Amber Rose has a bone to pick with none other than Julianne Hough. E! News has the exclusive clip from Amber’s next episode of Play.it’s Loveline With Amber Rose where the co-host dishes on a recent experience with the blonde judge that rubbed her the wrong way. Amber’s fellow host Dr. Chris Donaghue mentioned that he felt Julianne’s criticisms of Amber’s dance were unfair, to which she replied, “Last night was like, they did the commentary, and I, it was a point in the dance where I had to lift my leg up and Maks [Chmerkovskiy] dipped me & [Julianne] said, ‘Oh, I’m uncomfortable,’ and instantly I felt, I did feel body shamed.”

Amber added, “You know, all the beautiful professional dancers that are on Dancing With the Stars, I mean they dress very sexy and they do the splits and they grind up on these guys and they look absolutely stunning and get a standing ovation. And me, and my body, my hips, my ass, my breasts made her uncomfortable.”

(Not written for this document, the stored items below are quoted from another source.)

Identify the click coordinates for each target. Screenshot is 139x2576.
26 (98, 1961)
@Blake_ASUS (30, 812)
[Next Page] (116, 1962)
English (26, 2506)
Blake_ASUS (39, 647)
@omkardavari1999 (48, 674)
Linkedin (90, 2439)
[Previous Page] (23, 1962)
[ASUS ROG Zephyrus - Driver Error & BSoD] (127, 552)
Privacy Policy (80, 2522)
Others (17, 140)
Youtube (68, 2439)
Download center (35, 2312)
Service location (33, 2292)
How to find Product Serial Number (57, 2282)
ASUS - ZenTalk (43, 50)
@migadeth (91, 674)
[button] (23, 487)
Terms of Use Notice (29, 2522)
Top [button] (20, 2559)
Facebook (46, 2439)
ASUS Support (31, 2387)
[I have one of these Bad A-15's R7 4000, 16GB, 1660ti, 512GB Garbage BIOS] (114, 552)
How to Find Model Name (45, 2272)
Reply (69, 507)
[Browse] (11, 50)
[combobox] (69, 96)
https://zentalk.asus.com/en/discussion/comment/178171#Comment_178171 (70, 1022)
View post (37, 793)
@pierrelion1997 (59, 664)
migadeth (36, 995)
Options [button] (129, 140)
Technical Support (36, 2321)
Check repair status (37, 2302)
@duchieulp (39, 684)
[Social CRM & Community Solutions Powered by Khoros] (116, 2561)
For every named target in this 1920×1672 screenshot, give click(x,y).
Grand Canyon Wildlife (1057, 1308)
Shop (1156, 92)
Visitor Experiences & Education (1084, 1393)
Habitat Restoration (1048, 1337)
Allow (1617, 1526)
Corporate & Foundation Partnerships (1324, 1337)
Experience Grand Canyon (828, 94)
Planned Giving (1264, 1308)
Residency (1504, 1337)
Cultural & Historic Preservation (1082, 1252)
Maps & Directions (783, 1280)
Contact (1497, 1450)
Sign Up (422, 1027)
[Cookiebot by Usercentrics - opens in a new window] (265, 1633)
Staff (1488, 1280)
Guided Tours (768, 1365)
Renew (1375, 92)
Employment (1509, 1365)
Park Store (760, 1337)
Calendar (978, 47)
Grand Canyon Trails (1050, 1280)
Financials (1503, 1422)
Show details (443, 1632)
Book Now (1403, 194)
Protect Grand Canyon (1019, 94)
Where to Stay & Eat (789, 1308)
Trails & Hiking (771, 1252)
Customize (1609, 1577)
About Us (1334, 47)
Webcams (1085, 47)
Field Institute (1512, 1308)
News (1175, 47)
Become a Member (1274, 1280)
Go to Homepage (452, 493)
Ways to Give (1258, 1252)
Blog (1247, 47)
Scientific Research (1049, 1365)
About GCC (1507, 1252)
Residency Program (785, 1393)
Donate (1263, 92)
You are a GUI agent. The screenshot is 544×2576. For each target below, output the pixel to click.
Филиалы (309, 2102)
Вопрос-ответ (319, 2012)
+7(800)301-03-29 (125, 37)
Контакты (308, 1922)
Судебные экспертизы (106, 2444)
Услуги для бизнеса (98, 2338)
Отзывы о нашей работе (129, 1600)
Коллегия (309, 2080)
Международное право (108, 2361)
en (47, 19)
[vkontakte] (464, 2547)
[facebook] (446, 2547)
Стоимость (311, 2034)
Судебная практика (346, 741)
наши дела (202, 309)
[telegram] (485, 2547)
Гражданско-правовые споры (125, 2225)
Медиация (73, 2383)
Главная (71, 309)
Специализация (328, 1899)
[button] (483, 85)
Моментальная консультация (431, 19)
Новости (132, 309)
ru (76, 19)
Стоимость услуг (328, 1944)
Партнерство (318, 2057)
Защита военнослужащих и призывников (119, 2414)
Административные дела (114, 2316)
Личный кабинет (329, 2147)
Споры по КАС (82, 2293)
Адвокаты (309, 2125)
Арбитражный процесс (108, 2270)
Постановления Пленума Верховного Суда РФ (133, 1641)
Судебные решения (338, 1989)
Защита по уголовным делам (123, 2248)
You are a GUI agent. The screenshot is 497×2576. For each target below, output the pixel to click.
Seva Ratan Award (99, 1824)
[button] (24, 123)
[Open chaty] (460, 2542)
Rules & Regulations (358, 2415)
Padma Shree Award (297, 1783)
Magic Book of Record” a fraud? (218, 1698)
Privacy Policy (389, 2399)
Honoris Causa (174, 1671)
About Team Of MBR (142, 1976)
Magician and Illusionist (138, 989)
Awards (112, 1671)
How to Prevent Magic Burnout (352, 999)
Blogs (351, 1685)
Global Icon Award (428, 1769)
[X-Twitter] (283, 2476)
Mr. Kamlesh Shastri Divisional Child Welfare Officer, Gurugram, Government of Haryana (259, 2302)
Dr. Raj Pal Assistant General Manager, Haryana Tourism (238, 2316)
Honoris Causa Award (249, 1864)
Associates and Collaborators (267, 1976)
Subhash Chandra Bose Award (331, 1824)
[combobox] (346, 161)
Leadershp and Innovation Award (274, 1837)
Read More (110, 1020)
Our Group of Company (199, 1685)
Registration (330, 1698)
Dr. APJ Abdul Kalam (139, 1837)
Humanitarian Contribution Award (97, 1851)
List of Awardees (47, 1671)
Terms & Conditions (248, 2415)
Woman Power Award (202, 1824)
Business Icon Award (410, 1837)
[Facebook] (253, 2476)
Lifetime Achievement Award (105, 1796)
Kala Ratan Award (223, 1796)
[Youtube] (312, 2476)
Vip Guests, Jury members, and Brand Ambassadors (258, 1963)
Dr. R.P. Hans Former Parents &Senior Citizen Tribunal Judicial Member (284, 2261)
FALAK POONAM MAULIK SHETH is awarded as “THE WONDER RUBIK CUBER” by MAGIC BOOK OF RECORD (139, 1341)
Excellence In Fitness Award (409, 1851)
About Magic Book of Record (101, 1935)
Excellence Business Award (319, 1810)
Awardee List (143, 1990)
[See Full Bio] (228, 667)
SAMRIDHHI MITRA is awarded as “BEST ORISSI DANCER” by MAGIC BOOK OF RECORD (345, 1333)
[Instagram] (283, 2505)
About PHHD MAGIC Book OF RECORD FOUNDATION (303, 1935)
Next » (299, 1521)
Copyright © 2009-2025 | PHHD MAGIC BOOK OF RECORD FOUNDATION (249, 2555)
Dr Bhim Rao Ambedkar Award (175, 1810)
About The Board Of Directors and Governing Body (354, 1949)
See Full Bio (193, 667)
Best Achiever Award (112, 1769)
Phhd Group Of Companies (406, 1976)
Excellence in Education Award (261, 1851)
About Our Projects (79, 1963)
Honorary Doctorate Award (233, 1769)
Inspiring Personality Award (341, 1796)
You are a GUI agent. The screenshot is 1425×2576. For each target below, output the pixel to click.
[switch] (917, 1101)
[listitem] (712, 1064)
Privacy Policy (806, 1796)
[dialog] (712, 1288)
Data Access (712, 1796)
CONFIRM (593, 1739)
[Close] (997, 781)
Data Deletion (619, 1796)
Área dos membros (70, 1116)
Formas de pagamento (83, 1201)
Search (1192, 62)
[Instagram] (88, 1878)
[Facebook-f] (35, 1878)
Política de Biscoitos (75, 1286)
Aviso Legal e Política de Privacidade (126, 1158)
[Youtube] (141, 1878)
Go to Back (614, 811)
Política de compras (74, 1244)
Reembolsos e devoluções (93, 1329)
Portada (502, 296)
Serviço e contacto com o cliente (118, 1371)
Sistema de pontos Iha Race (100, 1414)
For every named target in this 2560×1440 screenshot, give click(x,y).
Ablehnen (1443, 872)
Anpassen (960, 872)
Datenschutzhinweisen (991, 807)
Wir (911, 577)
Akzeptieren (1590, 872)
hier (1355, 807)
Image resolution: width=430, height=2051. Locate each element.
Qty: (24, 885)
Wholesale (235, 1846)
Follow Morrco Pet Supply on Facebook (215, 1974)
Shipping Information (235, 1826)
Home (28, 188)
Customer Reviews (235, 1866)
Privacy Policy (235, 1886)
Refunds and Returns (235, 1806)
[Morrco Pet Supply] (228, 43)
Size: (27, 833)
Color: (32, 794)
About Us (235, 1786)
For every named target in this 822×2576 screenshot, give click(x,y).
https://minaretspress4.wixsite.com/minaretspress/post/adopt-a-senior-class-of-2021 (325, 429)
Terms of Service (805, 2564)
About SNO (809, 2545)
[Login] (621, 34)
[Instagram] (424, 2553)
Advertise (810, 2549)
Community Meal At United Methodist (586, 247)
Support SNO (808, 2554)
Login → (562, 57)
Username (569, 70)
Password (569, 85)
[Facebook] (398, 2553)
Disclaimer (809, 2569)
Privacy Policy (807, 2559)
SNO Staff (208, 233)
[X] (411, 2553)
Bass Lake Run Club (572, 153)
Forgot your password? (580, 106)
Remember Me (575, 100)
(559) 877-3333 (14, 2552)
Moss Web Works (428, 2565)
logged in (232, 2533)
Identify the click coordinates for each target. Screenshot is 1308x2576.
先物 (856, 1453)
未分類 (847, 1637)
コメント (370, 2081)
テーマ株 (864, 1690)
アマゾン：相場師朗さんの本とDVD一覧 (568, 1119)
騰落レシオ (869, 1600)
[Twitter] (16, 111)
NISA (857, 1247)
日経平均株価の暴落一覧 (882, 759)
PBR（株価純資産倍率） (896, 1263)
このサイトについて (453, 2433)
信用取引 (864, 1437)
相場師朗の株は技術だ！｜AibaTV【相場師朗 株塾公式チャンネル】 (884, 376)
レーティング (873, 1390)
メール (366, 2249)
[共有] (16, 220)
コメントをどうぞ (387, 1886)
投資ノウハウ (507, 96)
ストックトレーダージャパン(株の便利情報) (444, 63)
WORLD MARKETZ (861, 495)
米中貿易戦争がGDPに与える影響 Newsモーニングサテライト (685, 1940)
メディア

Meanwhile, Julianne tells E! News exclusively, “To be clear, that was a produced package, not live coverage and they can put those sound bites anywhere. My ‘uncomfortable’ comment was about the fact that I felt like I wanted more out of the performance – when someone is doing a hot, sexy dance like that without the right amount of energy that is required, it can be uncomfortable to watch. Trust me I’m ALL for a sexy booty dance!! We all know that!! And any kind of body shaming goes against everything I believe in.”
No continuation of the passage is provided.